American soccer player

Joshua Vincent "Josh" Alcala (born January 5, 1984, in Austin, Texas) is an American–born soccer player of Filipino and Hispanic descent. He is currently a free agent.

==Career==
===Early career===
Alcala grew up in Buda, Texas, attended Hays High School, and played college soccer at the University of South Carolina between 2002 and 2006, where during his senior year he was named the offensive MVP and received first-team honors in Conference USA. Alcala also played in the USL Premier Development League for Austin Lightning.

===Professional===
Alcala turned professional in December 2006, signing a contract with USL Second Division expansion side Crystal Palace Baltimore.

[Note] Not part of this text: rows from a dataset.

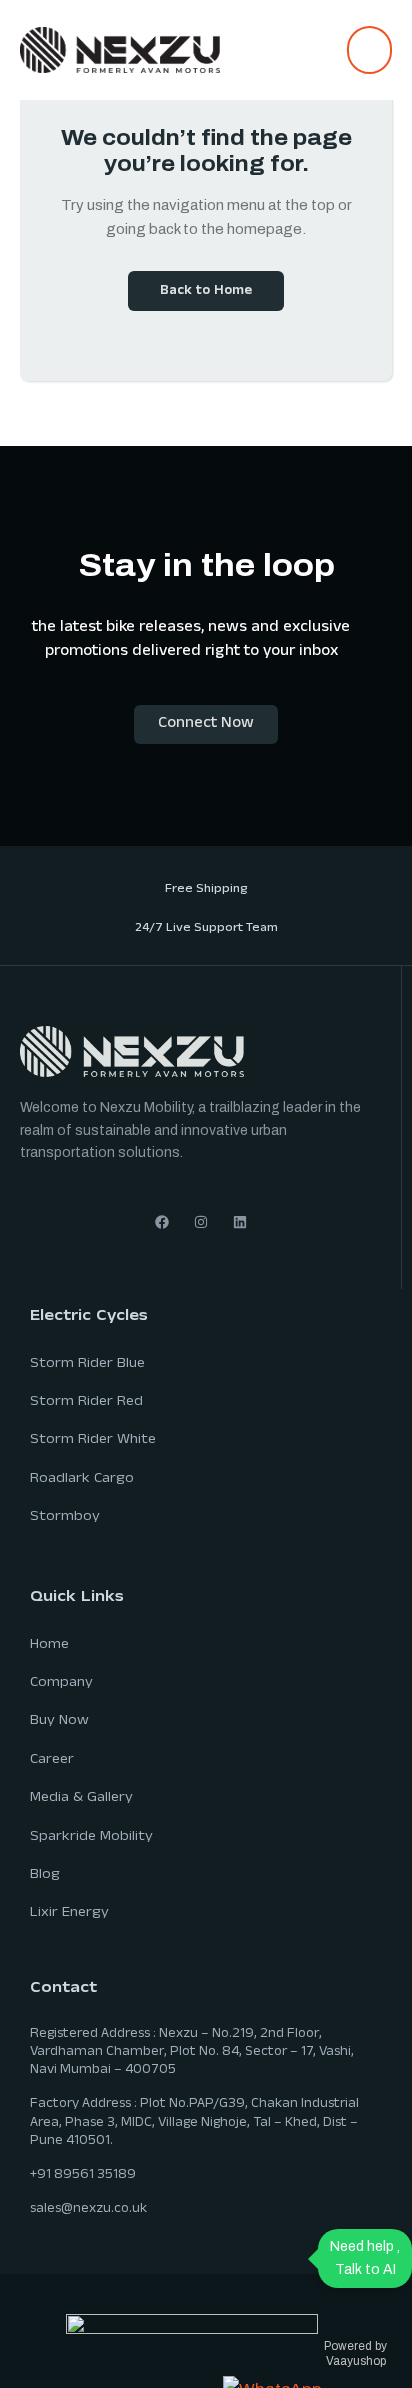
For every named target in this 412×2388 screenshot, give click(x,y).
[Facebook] (162, 1222)
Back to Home (206, 292)
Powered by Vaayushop (355, 2353)
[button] (369, 50)
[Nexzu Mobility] (120, 48)
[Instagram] (201, 1222)
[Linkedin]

He made 19 appearances, and scored 3 goals for Palace, before leaving the club in October 2007.

In 2008, Alcala decided to join his hometown PDL team, Austin Aztex U23, in preparation for the debut of the senior Austin Aztex USL1 team in 2009. He formally signed for the Aztex on 26 March 2009. He was released by the Aztex at the end of the 2009 season.